■ Provided information ■
┄┄┄┄┄┄┄┄┄┄┄┄┄┄┄┄┄┄┄┄

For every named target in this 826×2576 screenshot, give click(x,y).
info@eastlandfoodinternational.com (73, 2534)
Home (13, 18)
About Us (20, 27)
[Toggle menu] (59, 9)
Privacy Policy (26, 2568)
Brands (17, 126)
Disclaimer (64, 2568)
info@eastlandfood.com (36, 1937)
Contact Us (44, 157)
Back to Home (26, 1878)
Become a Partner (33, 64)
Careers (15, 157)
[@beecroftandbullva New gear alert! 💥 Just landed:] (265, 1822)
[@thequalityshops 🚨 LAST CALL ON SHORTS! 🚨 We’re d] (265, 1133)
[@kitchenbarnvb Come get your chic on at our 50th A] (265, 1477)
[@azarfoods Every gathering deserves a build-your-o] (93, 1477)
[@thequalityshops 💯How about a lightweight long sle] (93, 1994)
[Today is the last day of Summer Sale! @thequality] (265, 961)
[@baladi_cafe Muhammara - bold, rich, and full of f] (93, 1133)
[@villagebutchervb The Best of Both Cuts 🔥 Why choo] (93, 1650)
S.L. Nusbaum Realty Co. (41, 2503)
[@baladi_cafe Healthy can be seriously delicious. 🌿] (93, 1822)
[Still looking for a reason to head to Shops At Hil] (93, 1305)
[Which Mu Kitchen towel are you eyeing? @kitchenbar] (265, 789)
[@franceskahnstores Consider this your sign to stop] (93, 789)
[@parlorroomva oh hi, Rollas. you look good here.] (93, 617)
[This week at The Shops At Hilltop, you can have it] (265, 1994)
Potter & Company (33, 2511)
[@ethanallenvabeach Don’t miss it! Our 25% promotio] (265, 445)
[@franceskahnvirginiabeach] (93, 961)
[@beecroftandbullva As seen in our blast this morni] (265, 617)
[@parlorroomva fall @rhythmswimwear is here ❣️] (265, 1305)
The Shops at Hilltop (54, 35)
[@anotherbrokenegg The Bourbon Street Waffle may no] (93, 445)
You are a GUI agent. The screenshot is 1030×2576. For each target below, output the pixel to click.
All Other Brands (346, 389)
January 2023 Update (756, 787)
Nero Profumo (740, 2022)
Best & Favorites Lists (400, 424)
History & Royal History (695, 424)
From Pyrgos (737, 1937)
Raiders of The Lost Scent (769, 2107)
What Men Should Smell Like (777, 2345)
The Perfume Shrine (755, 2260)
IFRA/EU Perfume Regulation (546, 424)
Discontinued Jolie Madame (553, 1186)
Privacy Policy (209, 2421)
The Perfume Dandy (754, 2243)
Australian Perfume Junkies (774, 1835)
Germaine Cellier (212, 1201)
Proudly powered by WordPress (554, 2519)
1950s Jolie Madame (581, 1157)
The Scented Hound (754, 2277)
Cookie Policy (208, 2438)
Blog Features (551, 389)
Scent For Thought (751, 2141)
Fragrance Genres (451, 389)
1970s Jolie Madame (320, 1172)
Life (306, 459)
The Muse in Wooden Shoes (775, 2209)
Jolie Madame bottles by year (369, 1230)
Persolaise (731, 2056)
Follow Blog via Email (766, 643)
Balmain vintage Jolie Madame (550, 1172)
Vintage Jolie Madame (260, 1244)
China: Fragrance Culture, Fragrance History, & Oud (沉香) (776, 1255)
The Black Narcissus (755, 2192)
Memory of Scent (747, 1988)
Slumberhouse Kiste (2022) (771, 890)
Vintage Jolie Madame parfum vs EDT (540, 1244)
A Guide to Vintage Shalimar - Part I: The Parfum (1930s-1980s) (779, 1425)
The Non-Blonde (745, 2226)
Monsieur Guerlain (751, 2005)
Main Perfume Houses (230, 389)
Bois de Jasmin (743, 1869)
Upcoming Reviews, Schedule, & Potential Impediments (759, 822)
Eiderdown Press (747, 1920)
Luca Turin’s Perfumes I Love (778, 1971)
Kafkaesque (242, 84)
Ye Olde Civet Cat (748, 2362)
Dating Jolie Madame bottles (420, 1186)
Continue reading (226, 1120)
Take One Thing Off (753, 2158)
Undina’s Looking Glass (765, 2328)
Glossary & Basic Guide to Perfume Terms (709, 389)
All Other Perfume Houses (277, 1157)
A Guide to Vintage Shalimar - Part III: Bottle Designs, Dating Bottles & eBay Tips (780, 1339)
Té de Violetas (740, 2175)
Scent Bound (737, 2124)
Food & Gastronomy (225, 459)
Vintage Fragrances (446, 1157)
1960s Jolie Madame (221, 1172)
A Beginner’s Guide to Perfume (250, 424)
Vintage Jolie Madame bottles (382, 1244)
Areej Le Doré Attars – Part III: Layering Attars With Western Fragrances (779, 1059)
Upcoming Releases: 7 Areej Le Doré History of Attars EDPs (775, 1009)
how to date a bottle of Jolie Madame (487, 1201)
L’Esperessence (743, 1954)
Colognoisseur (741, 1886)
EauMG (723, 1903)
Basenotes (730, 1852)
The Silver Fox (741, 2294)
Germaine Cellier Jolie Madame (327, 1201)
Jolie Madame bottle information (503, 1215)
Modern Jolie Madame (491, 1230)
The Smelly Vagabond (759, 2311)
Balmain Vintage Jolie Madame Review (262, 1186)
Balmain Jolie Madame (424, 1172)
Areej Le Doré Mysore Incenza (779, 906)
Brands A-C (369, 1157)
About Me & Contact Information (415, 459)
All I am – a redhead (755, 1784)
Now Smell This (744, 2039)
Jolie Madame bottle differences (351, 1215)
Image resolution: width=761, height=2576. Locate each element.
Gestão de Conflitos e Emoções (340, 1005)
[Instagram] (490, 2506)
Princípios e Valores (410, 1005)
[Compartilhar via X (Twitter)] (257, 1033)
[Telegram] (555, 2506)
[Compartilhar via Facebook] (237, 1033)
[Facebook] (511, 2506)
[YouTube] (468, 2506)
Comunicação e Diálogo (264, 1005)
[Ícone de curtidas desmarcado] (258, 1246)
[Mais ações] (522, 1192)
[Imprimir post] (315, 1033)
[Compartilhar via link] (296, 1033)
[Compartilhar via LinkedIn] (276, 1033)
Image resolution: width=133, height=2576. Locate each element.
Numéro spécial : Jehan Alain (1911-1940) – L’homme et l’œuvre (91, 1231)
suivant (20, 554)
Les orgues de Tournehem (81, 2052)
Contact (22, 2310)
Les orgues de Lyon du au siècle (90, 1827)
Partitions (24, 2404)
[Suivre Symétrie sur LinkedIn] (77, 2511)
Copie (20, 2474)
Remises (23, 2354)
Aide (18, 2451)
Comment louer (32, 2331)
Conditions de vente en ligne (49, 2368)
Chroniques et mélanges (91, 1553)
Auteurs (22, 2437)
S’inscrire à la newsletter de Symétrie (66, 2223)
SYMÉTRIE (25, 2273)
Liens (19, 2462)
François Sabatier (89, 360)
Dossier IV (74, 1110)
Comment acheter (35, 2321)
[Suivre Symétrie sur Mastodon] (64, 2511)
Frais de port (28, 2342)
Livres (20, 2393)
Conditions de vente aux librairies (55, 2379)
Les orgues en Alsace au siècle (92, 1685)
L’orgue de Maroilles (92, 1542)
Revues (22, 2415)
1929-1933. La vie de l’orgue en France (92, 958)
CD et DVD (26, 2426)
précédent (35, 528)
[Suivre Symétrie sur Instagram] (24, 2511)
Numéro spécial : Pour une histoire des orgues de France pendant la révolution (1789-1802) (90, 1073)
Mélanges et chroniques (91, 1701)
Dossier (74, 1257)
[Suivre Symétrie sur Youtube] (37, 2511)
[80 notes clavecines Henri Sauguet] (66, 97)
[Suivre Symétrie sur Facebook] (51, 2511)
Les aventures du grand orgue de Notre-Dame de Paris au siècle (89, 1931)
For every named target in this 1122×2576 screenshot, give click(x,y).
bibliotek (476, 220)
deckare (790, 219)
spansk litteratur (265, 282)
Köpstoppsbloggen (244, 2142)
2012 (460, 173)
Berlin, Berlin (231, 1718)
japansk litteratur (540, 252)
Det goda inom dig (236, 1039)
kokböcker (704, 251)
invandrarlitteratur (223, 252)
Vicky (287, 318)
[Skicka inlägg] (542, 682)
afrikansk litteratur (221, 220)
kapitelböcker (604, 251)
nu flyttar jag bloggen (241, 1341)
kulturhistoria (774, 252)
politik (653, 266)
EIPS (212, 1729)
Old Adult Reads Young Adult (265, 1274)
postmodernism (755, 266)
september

┄┄┄┄┄┄┄┄┄┄┄┄┄┄┄┄┄┄┄┄

■ Exercise prompt ■
Show every line from the entries above in which the word "spécial" appears.

■ Response to the task ■
Numéro spécial : Jehan Alain (1911-1940) – L’homme et l’œuvre (91, 1231)
Numéro spécial : Pour une histoire des orgues de France pendant la révolution (1789-1802) (90, 1073)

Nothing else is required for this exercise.